# DIRECTIVE:
Rewrite the material from the line that contains "How do I perform: Click the 抖音超市" through the end, replacing "main post" with "top post" and changing nothing else. Leave the pictures out of your answer.

--- START OF EXCERPTED RECORDS ---

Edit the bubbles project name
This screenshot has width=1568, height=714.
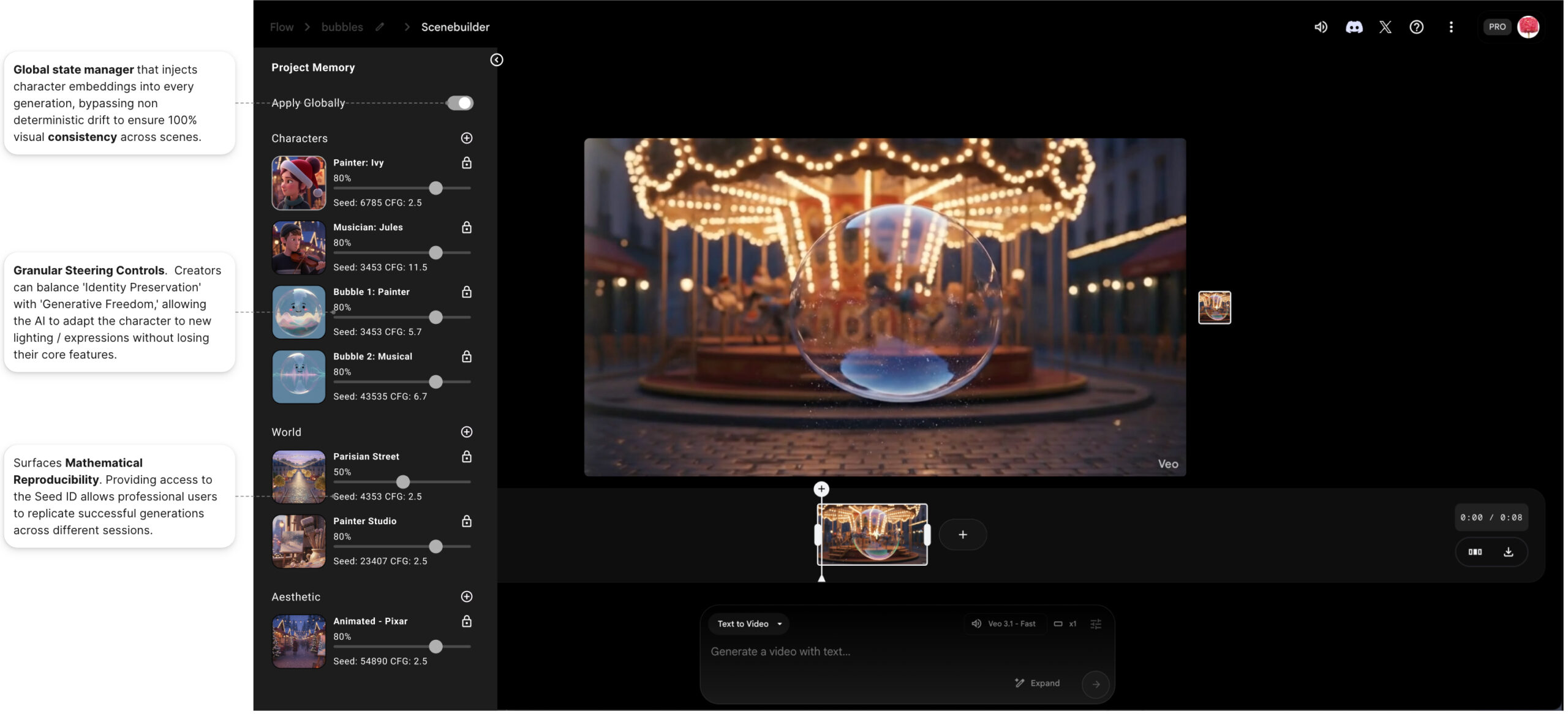tap(380, 27)
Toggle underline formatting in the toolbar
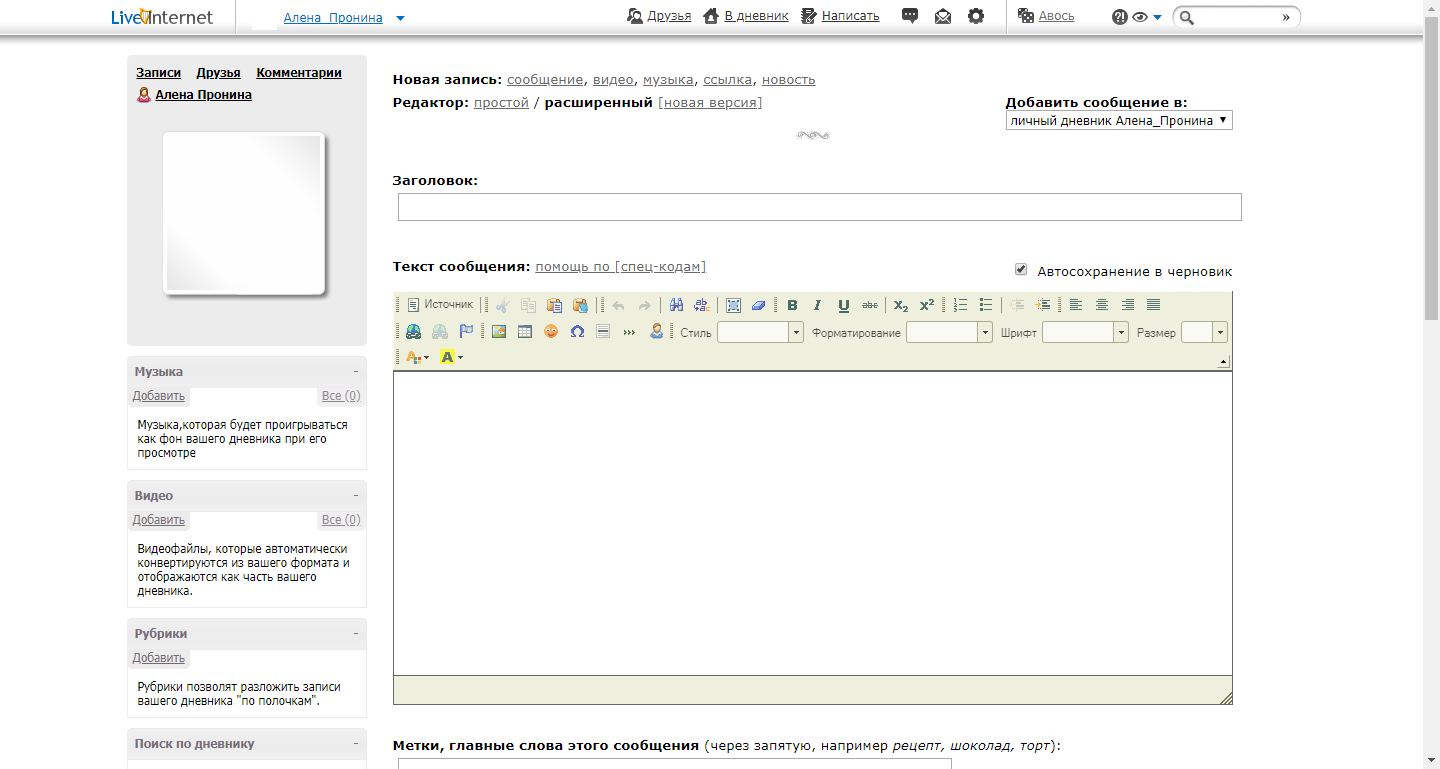Image resolution: width=1440 pixels, height=769 pixels. (844, 305)
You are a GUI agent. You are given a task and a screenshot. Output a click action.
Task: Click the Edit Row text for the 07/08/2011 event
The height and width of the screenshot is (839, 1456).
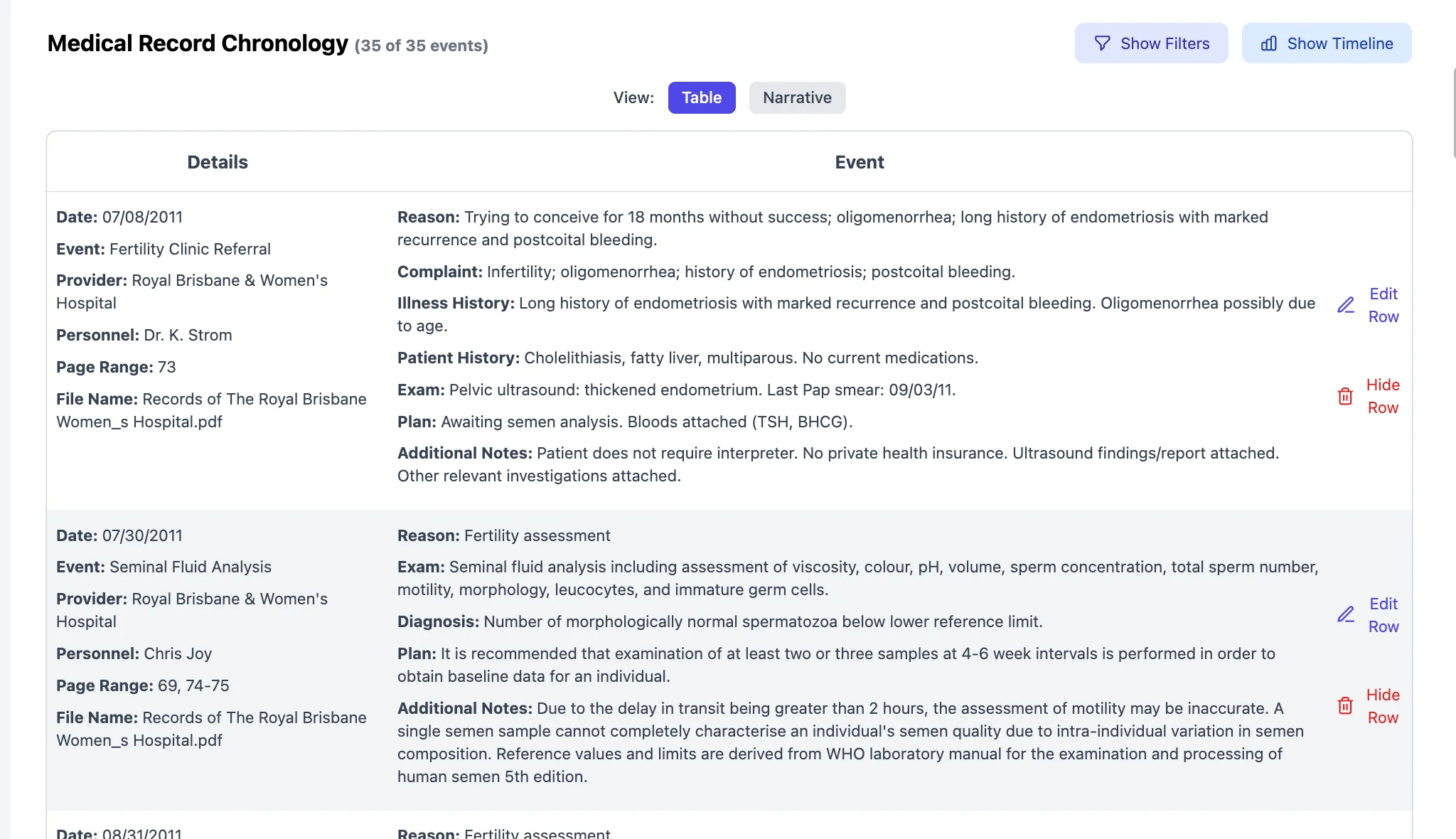coord(1383,305)
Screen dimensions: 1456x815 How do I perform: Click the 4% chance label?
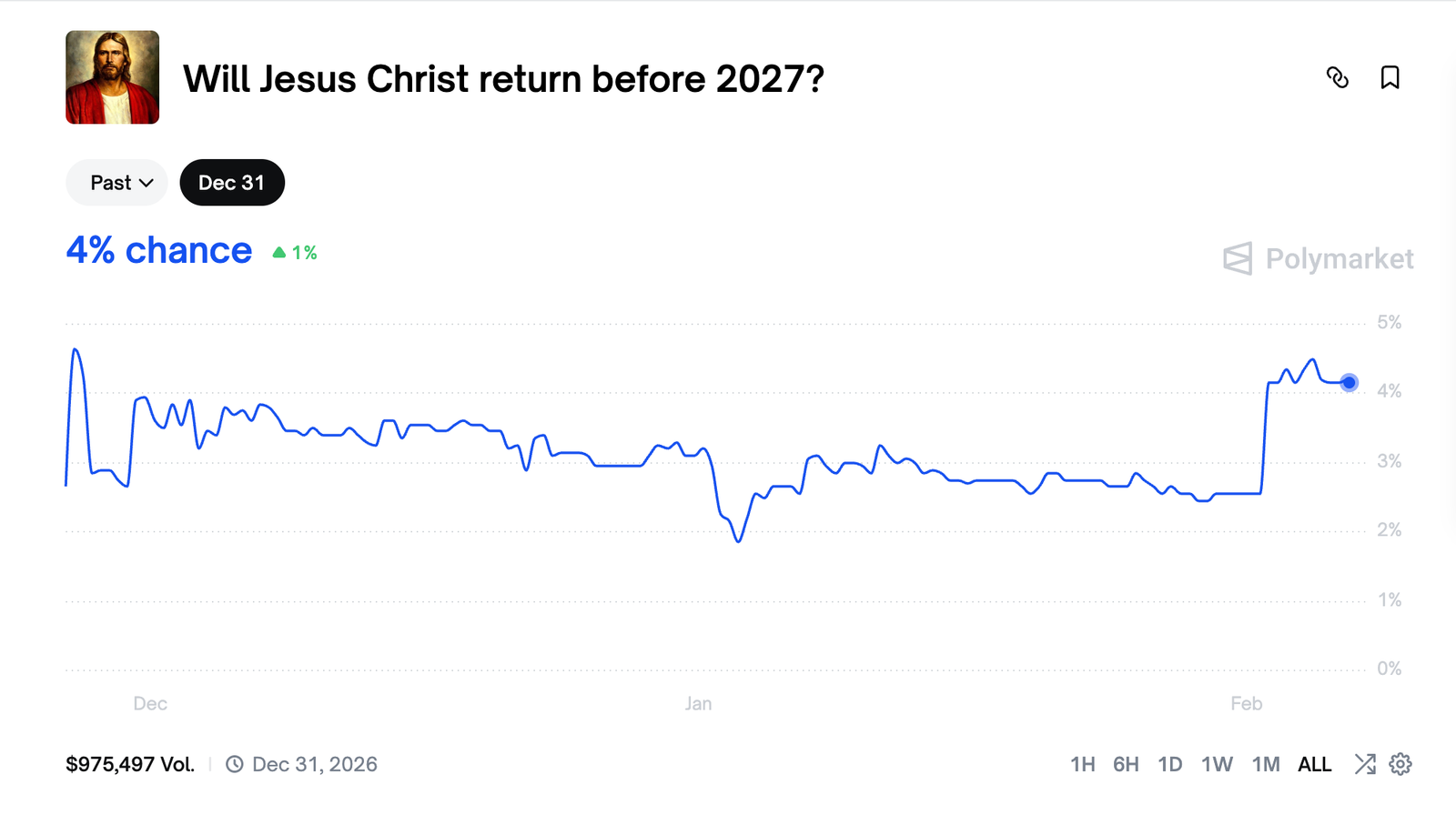(x=158, y=249)
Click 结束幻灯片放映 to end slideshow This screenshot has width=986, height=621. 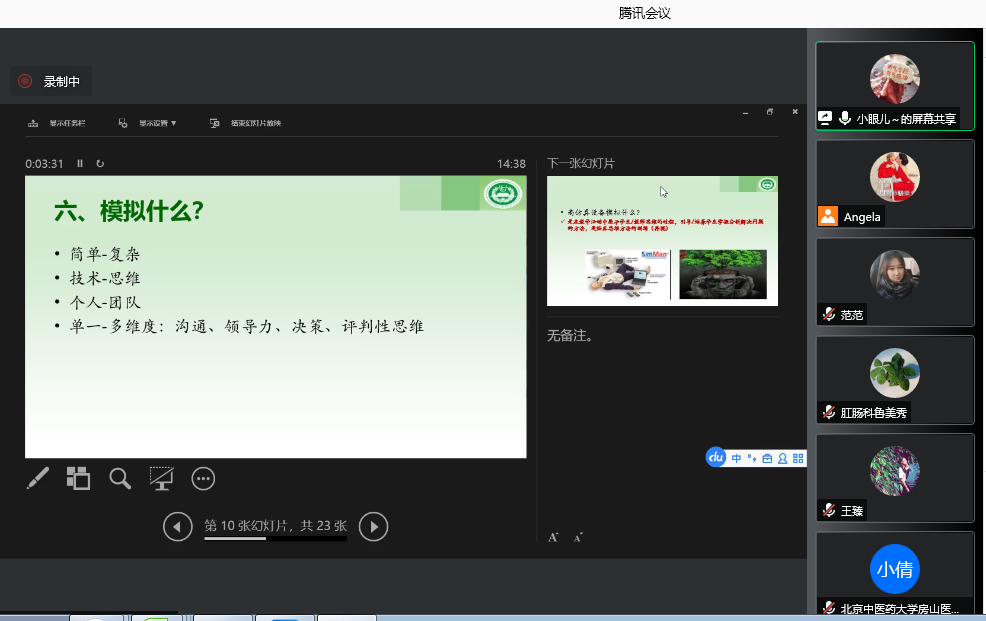[x=247, y=123]
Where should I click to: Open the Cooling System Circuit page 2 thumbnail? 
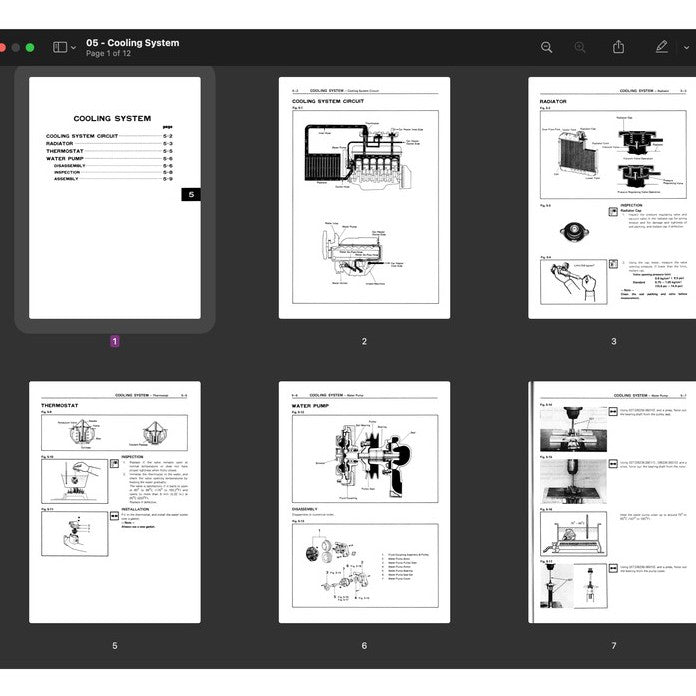coord(364,198)
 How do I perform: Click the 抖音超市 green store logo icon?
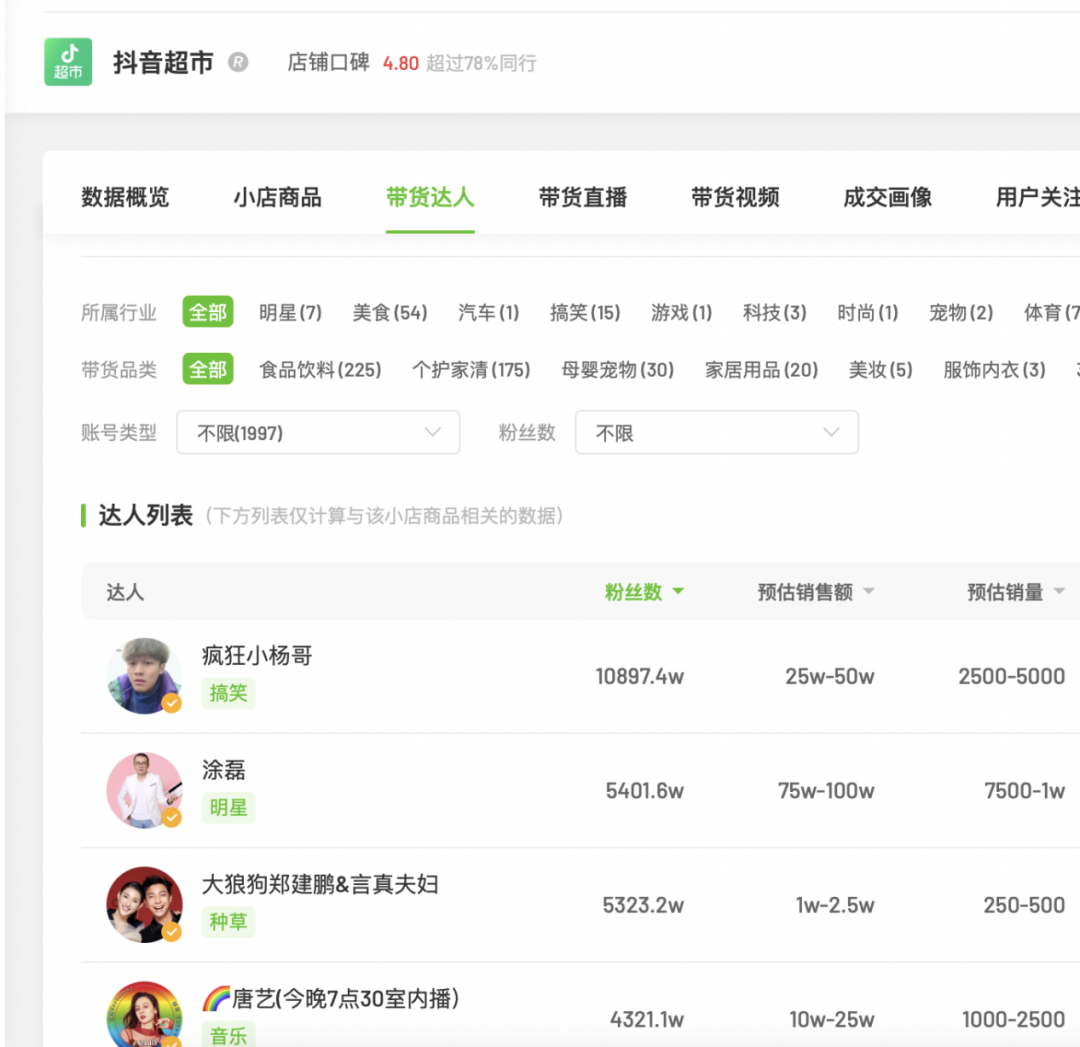tap(67, 62)
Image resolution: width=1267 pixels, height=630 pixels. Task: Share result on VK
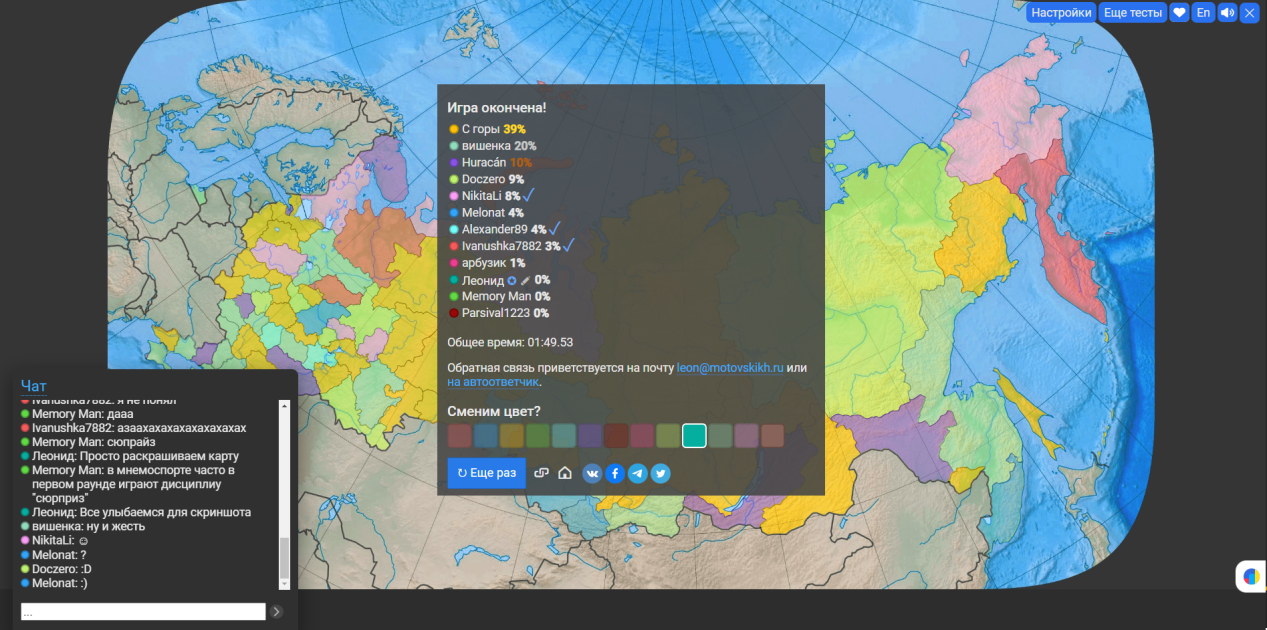coord(592,473)
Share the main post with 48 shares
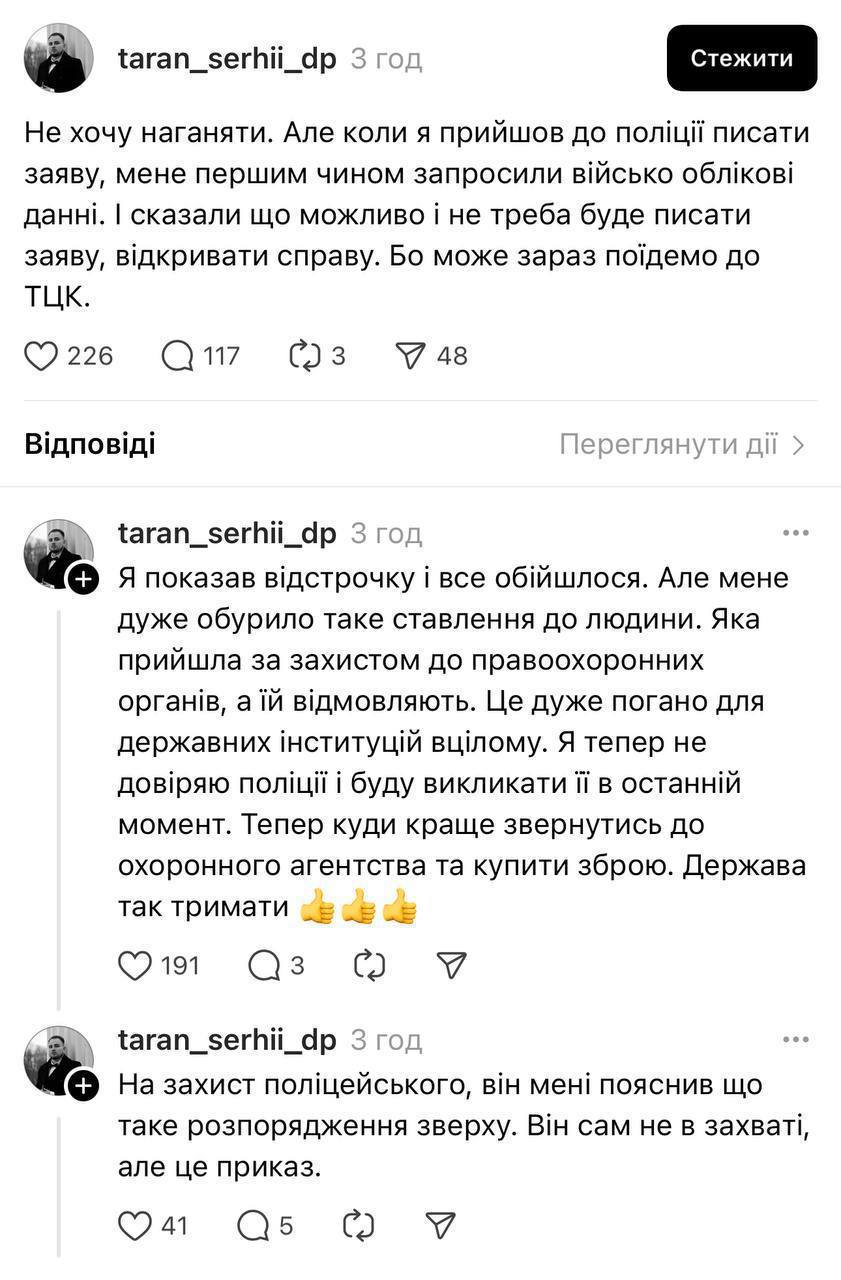Viewport: 841px width, 1280px height. (411, 356)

--- END OF EXCERPTED RECORDS ---

# REPLY TO THE EXERCISE:
 How do I perform: Click the 抖音超市 green store logo icon?
tap(67, 62)
Image resolution: width=1267 pixels, height=630 pixels. Task: Share result on VK
coord(592,473)
Share the top post with 48 shares
Viewport: 841px width, 1280px height. (411, 356)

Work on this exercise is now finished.